Morty: Hi Carolyn. Thank you so much for being willing to be part of our podcast series on treatment for eating disorders.

Carolyn: Thank you for having me on, Morty.

Morty: My pleasure. This is Morty Lefkoe with our weekly podcast and interview. We’re very fortunate today to have Dr. Carolyn Coker Ross. She is a physician who has some unique approaches to treatment for eating disorders.

We’re going to talk to her for a little while. She’s worked with Dr. Andrew Weil who is one of the major names in integrative medicine and she’s done a lot of really interesting things. I’m personally interested in hearing what she has to say myself.

So Carolyn would you mind just introducing yourself and telling us where you’re located, and then how you got started in this field.

Carolyn: I’m located in Denver although most of my work is located outside Denver. I travel all over the country and also to some other countries to talk about eating disorders and addictions. And I work as a consultant, primarily currently in this drug and alcohol rehab facility that also has an eating disorder program called “The Ranch,” which is near Nashville, Tennessee.

I’m also a writer. I’m working on my fourth book as we speak.

Denver is my home base though. I got started working with eating disorders through my work with obesity, which I’ve always considered as part of the spectrum of eating disorders.

Eventually I then became a medical director for an eating disorder center in San Diego where I was practicing. And then later worked at Sierra Tucson and was the head of their eating disorder program. And now, as I said, I’m a consultant for The Ranch’s eating disorder program.

Morty: So did you actually work with people directly yourself or do you work through a clinic or are you just a consultant to the clinic?

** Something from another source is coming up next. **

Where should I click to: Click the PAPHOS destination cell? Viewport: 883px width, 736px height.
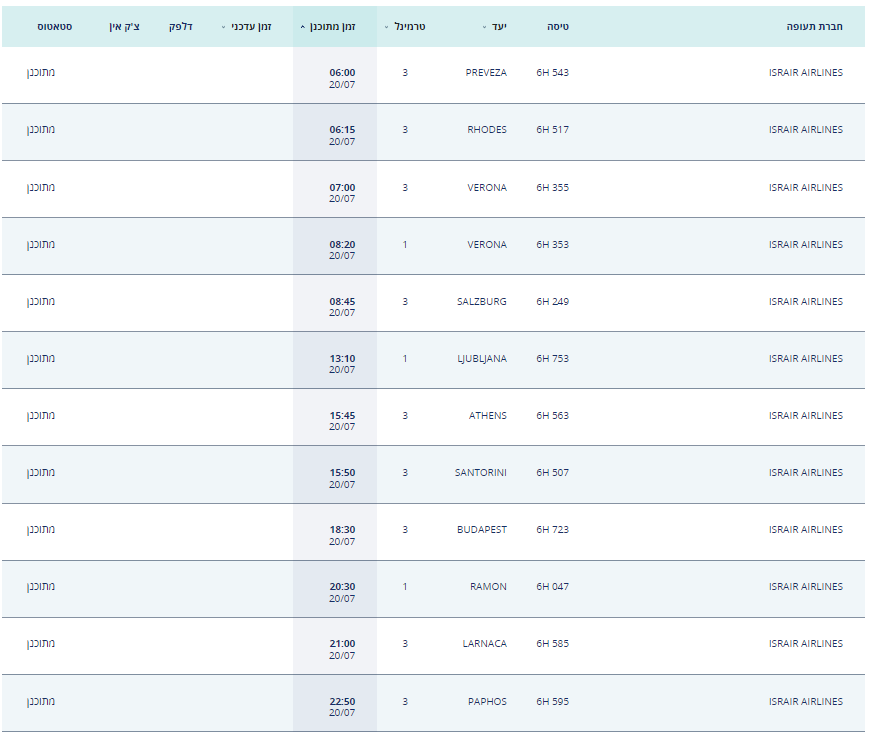[x=487, y=702]
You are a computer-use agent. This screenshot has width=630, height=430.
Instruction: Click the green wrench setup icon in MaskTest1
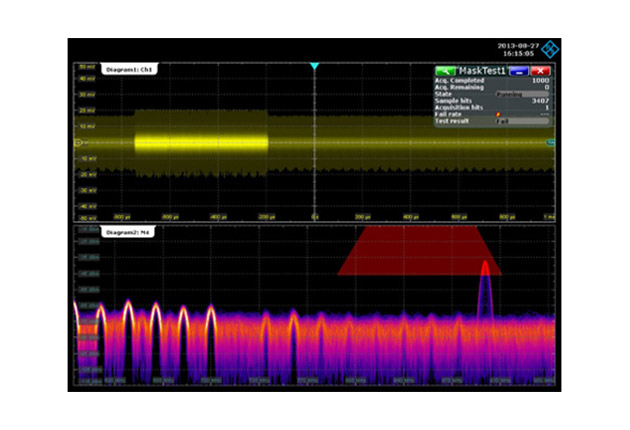pos(445,72)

Carolyn: I do all of the above. I have my own private practice in Denver where I work with people individually. I also do supervision of–or training I should say–of therapists in the centers where I consult. I often will sit in on client interviews or therapy sessions with sessions and also in groups. I do a little bit of all of that.

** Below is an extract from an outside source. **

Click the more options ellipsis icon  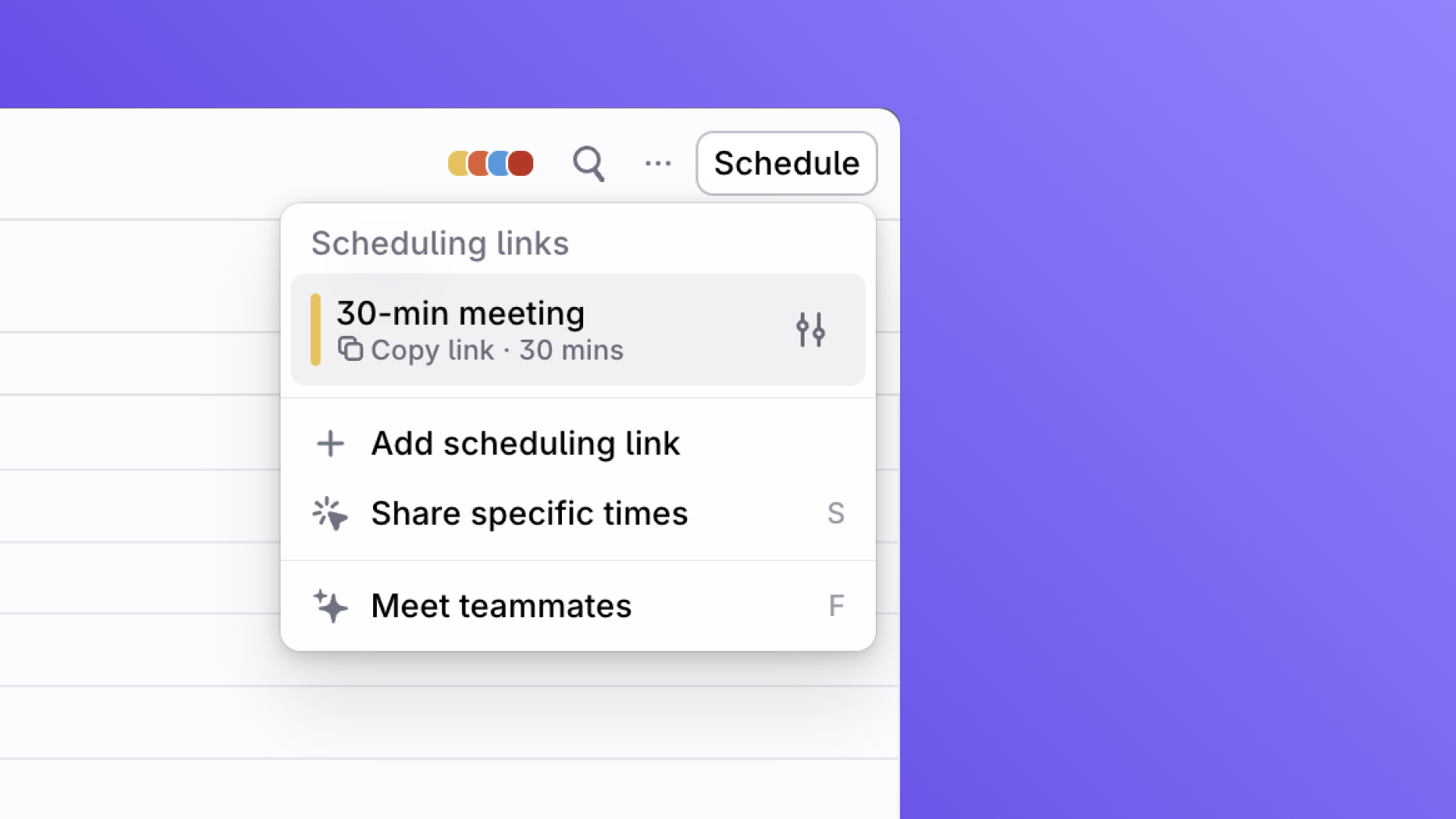(658, 163)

Morty: How would you describe the problem? I personally call it emotional eating. Because from my point of view, overeating is really the result of eating when you’re not hungry because of emotional reasons for the most part.

Carolyn: Are you speaking just of the eating disorder that is called emotional eating or are you speaking of all of the eating disorders?

Morty: I guess there are some emotional problems in anorexia or bulimia too, but I’m speaking mainly of overeating, which is the problem that most of the people who’d be listening to this podcast are having a problem with.

Carolyn: Well my favorite saying is “It’s not about the food, it’s about the pain.” And I think eating is often in response to some discomfort. Whether it be related to emotions at work you’re experiencing, or stress or trauma or neglect. Beliefs that you have that are related to past experiences. All of those culminate in discomfort or pain, and we usually overeat to work through the pain or to numb ourselves from the pain.

I just recently read an old interview dating back in the 1990s with Oprah Winfrey who stated that she never realized that she felt stressed–which is hard to believe–because she ate her way through it. I think that’s a typical experience of people who are overeaters. They may have even lost track of the reason why they are overeating. But there is that pain that then leads to overeating behaviors.

Morty: What is your basic theory as to the source of why people end up eating rather than something else, if they have pain? Number two is, what’s your basic approach to helping people resolve that problem?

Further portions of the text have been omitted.